Avant qu’il eût relevé la tête, miss Mowbray passa tendrement le bras autour de son cou et lui dit du ton le plus pénétré : « Mon frère bien aimé, le moindre de vos désirs a été et sera toujours une loi pour moi… Oh ! si en retour vous vouliez m’accorder une seule demande ? — Quelle demande ? petite folle, » dit Mowbray en se dégageant doucement. « Que pouvez-vous avoir à demander qui exige une préface si solennelle ?… Rappelez-vous que je hais les préfaces ; et lorsqu’il m’arrive d’ouvrir un livre, je les esquive toujours. — Sans préface donc, mon cher frère, voudrez-vous, pour l’amour de moi, éviter ces querelles où ceux qui vivent là-bas aux Eaux sont éternellement engagés ? Je n’y vais jamais sans entendre parler de quelque nouvelle dispute ; et je ne repose jamais ma tête pour dormir sans rêver que vous en êtes la victime. Hier au soir encore… — Allons donc, Clara, si vous commencez à me raconter vos rêves, nous n’aurons jamais fini. Le sommeil, sans doute, est la plus sérieuse occupation de votre vie… car pour la nourriture vous mangez à peine autant qu’un moineau ; mais je vous supplie de dormir sans rêver ou de garder vos visions pour vous. Que pouvez-vous craindre au monde ? Certainement vous ne craignez pas que cet imbécile de Binks ou quelqu’un de ces braves ose s’attaquer à moi ? — Non, John, répliqua sa sœur, ce n’est pas de telles gens que j’ai aucune crainte ; mais il y a des hommes dans le monde dont les qualités sont au dessus de ce qu’elles paraissent… dont la fierté et le courage demeurent cachés, comme les métaux dans la mine, sous un extérieur simple et ordinaire… Vous pouvez en rencontrer de tels… vous êtes vif et inconsidéré, et disposé à exercer votre esprit sans peser les conséquences, et… — Sur ma parole, Clara, vous êtes diablement en humeur de sermonner ce matin !… Le ministre lui-même ne serait ni plus logique ni plus profond. Mais, Clara, vous avez particulièrement en vue quelque personne quand vous me parlez ainsi. »
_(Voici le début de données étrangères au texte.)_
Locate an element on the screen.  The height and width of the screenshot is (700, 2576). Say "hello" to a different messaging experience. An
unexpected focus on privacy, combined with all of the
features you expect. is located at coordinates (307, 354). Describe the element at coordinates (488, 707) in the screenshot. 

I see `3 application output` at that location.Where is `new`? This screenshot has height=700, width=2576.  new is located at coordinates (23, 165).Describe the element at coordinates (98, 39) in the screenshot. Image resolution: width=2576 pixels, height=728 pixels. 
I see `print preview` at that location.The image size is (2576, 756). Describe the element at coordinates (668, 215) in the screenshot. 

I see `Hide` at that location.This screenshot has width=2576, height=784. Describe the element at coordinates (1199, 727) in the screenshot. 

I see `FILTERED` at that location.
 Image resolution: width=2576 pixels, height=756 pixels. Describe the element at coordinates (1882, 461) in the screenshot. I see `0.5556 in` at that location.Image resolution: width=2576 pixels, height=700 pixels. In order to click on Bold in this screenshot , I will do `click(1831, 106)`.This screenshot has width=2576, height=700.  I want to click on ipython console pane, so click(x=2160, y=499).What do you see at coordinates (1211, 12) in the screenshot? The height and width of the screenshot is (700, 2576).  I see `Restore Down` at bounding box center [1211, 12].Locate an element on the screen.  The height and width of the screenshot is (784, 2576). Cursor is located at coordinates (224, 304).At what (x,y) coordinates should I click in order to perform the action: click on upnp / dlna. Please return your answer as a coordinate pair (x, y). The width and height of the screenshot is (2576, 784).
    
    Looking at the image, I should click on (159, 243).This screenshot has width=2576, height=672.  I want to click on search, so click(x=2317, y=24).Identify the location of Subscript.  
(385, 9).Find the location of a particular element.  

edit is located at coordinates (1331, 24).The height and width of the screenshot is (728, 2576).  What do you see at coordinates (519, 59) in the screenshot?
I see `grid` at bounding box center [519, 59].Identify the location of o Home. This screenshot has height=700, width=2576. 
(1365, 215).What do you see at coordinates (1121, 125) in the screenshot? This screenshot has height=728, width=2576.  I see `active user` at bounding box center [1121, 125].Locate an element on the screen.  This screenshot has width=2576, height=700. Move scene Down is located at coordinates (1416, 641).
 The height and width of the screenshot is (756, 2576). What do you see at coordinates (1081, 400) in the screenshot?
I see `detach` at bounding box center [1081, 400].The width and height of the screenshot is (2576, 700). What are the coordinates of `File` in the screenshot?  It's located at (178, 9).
Clara ne put devenir plus pâle que son teint ne l’était d’ordinaire ; mais sa voix était toute tremblante quand elle s’empressa de protester qu’elle ne songeait en particulier à personne.

« Clara, lui répliqua son frère, si vous me recommandez de ne point me quereller avec quelqu’un, vous savez certainement que ce quelqu’un existe, et qu’il n’est pas éloigné de se quereller avec moi. Vous êtes étourdie et bizarre, mais vous avez assez de bon sens pour ne pas me tourmenter ni vous tourmenter vous-même sur un point d’honneur, sans avoir un motif réel pour cela. »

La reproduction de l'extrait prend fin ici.